• **Page text**:

::::::

# Time-lapse imaging of cells in spatially fractionated X-ray fields using a mini beam as an alternative to accelerator-based sub-millimeter beams

**Authors:** Kiichi Kaminaga, Hisanori Fukunaga, Eri Hirose, Ritsuko Watanabe, Keiji Suzuki, Kevin M Prise, Akinari Yokoya

PMC · DOI: 10.1093/jrr/rraf020 · Journal of Radiation Research · 2025-05-11

## TL;DR

Researchers developed a mini X-ray beam setup to study cell responses to spatially fractionated radiation, using fluorescence markers to track cell cycle changes.

## Contribution

A Pb sub-milli-collimator is proposed as a practical alternative to accelerator-based beams for radiobiological studies.

## Key findings

- HeLa cells showed G2/M phase arrest in irradiated regions under spatially fractionated X-ray fields.
- FUCCI markers effectively distinguished irradiated and non-irradiated cells at sub-millimeter scales.
- Pb collimators offer a versatile and accessible alternative to synchrotron-based beams for preliminary radiobiology experiments.

## Abstract

Due to the limited number of accelerator-based X-ray facilities worldwide that provide beams with an adjustable size, their application for radiobiological research purposes has been restricted. Thus, the development of alternative methods is of technical importance for investigating cell/tissue responses in spatially non-uniform radiation fields. In this study, we performed mini beam irradiation of cells using a lead (Pb) sub-milli-collimator as an alternative method to sub-millimeter beams. Also, we employed human cervical carcinoma HeLa cells and hTERT-immortalized fibroblast BJ-1 cells that express fluorescence ubiquitination-based cell-cycle indicators (FUCCI). Time-lapse imaging revealed differences in the behavior of HeLa and BJ-1 cells in spatially heterogeneous radiation fields; in the case of HeLa cells, G2/M phase-arrested cells in the cell population were clearly observed, distinguishing irradiated from non-irradiated cells at the sub-millimeter scale level. Our findings indicate that FUCCI can be useful as a biological dose indicator, depending on cell type, and Pb sub-milli-collimators show potential as a possible alternative to accelerator-based X-ray sub-millimeter beams for radiobiological research. The use of the collimators, unlike beamtime experiments in synchrotron facilities with the approval of the committee, is highly versatile and may be beneficial in preliminary studies in a normal laboratory environment.

::::::

• **Parts of the exercise**:
**A)** List every author named in the paper summary above.
**B)** Sum up the paper summary above in two sentences.
**C)** Copy the part of the paper summary above from "Researchers developed a" to "fractionated X-ray fields.".

• **Records from a dataset**:
::::::

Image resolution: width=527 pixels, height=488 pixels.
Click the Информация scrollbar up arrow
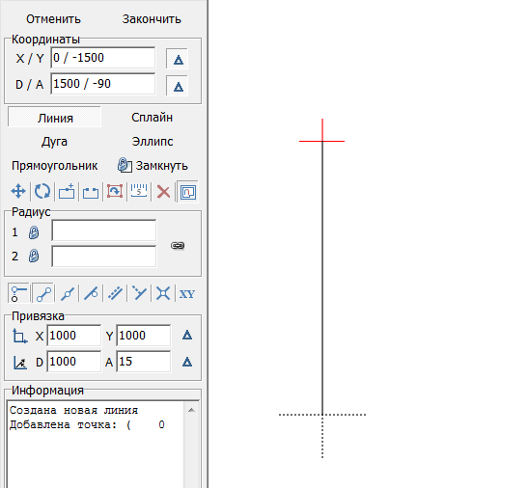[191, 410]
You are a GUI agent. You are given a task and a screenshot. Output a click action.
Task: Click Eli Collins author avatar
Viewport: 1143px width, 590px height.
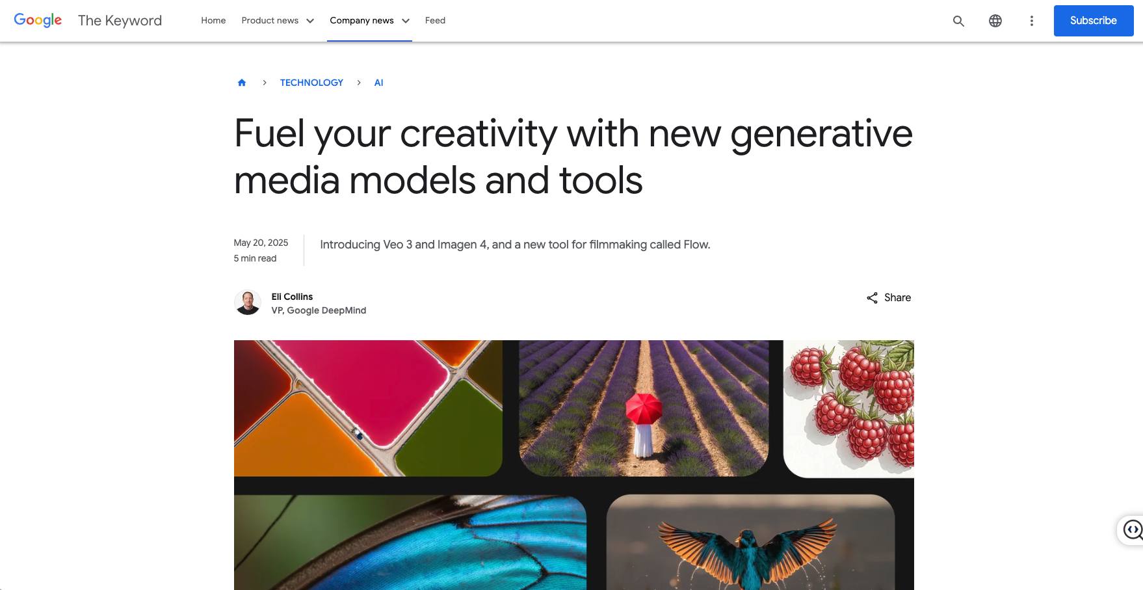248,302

::::::

• **Solution list**:
**A)** Kiichi Kaminaga, Hisanori Fukunaga, Eri Hirose, Ritsuko Watanabe, Keiji Suzuki, Kevin M Prise, Akinari Yokoya

**B)** Because few accelerator-based X-ray facilities offer beams of adjustable size, the researchers irradiated HeLa and BJ-1 cells carrying FUCCI cell-cycle markers using a lead sub-milli-collimator, then followed them with time-lapse imaging. HeLa cells showed G2/M phase arrest that clearly separated irradiated from non-irradiated cells at the sub-millimeter scale, suggesting that FUCCI can serve as a biological dose indicator depending on cell type and that lead collimators could stand in for accelerator-based beams in preliminary lab studies.

**C)**
Researchers developed a mini X-ray beam setup to study cell responses to spatially fractionated radiation, using fluorescence markers to track cell cycle changes.

## Contribution

A Pb sub-milli-collimator is proposed as a practical alternative to accelerator-based beams for radiobiological studies.

## Key findings

- HeLa cells showed G2/M phase arrest in irradiated regions under spatially fractionated X-ray fields.